Part-X-MLLM: 3D Part-Aware Multimodal LLM

Updated 20 November 2025

The paper introduces a unified 3D part-aware LLM that formulates recognition, captioning, question answering, hierarchical decomposition, and editing as structured token generation using an explicit context-free grammar.
It employs a dual-encoder architecture that disentangles geometric structure from semantic appearance and an autoregressive decoder that outputs explicit part commands for seamless integration with downstream 3D geometry engines.
Experimental results demonstrate state-of-the-art performance in segmentation, captioning, and part-level QA, outperforming competing models like PointLLM and ShapeLLM with improved precision and generality.

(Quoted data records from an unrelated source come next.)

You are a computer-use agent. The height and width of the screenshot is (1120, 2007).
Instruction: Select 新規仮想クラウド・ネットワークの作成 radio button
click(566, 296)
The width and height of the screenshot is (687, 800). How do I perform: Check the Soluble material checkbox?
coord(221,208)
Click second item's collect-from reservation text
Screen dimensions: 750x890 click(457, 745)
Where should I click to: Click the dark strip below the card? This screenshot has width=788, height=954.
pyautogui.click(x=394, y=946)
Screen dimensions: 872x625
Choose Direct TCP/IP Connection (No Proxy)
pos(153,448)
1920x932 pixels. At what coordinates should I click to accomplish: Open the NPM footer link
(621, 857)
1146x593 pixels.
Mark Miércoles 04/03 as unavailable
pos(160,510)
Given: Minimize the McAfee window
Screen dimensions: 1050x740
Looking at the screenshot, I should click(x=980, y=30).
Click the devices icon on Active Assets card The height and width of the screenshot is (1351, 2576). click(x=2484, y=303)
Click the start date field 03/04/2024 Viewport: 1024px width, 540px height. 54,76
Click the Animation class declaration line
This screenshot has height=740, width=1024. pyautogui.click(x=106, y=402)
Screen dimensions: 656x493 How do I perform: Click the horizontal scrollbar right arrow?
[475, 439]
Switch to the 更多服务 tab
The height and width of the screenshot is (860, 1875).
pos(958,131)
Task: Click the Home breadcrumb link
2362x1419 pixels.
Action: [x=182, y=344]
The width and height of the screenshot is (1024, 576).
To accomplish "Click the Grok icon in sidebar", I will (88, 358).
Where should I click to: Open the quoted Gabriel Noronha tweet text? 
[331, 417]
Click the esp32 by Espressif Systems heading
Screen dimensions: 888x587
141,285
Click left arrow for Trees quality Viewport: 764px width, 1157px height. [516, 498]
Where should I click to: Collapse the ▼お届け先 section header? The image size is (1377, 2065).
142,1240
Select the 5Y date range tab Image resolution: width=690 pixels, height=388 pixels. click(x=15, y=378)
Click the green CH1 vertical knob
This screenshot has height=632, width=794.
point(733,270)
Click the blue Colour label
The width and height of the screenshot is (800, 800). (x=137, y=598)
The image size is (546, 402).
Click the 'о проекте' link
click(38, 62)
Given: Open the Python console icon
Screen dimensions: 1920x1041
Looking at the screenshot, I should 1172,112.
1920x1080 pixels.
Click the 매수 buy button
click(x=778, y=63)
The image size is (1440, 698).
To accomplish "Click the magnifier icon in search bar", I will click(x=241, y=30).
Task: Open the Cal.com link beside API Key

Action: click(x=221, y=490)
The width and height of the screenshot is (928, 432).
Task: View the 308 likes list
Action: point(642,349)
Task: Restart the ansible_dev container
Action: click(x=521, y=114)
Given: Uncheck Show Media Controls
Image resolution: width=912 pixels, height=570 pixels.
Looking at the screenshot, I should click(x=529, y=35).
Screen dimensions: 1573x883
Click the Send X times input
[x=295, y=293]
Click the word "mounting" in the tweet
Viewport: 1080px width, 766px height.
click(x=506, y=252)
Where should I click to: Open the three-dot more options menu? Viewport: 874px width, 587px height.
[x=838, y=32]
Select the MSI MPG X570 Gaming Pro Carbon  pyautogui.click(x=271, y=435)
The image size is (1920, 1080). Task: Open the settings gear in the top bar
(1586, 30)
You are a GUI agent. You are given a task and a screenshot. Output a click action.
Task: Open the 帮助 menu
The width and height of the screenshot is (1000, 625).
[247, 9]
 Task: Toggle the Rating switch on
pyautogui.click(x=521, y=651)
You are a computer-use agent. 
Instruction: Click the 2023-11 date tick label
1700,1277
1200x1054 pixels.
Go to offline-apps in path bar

Part-X-MLLM is a unified, executable 3D part-aware multimodal LLM that formulates a spectrum of 3D tasks—including recognition, captioning, question answering, hierarchical decomposition, and part-level editing—as generation of structured token sequences corresponding to a context-free grammar. The model is distinguished by its dual-encoder design for disentangling geometric structure from semantic appearance, an autoregressive decoder trained to produce programs in an explicit part-based grammar, and a universal output interface that enables integration with downstream geometry engines for mesh synthesis and localized modification. Part-X-MLLM achieves state-of-the-art (SOTA) results in part-aware 3D reasoning, compositional generation, segmentation, captioning, and interactive editing, superseding prior art such as PointLLM and ShapeLLM in both precision and generality (Wang et al., 17 Nov 2025).

1. Structured Programmatic Interface for 3D Part Reasoning

Part-X-MLLM recasts 3D multimodal interaction as the task of generating an executable plan in a small, explicit grammar over parts. The model produces sequences of tokens corresponding to statements for bounding-box definition, part labeling, addition, deletion, and modification. In its context-free grammar:

Each part is specified by a <boxs> token, six quantized coordinate tokens (range [0,127] for x, y, z min/max), an optional label or semantic description, and a closing <boxe>.
Edit commands (<adds>, <dels>, <mods>, with matching <adde>, <dele>, <mode>) operate over operand lists containing boxes or persistent part references.
The program structure enables persistent part identifiers (e.g., <Part_3>) for consistent reference throughout downstream tasks, supporting compositionality, explicit instruction-following, and direct geometric manipulation.
Quantization of 3D coordinates $x$ (in $[-1,1]$ ) uses $q(x) = \mathrm{round}\left(\frac{x+1}{2}(K-1)\right)$ , with $K=128$ ; dequantization recovers the continuous value.

This interface decouples symbolic planning from geometric synthesis, allowing Part-X-MLLM outputs to drive part-based mesh generators (e.g., OmniPart [1]), editors (Nano3D, VoxHammer), and captioning modules in a modular, model-agnostic fashion (Wang et al., 17 Nov 2025).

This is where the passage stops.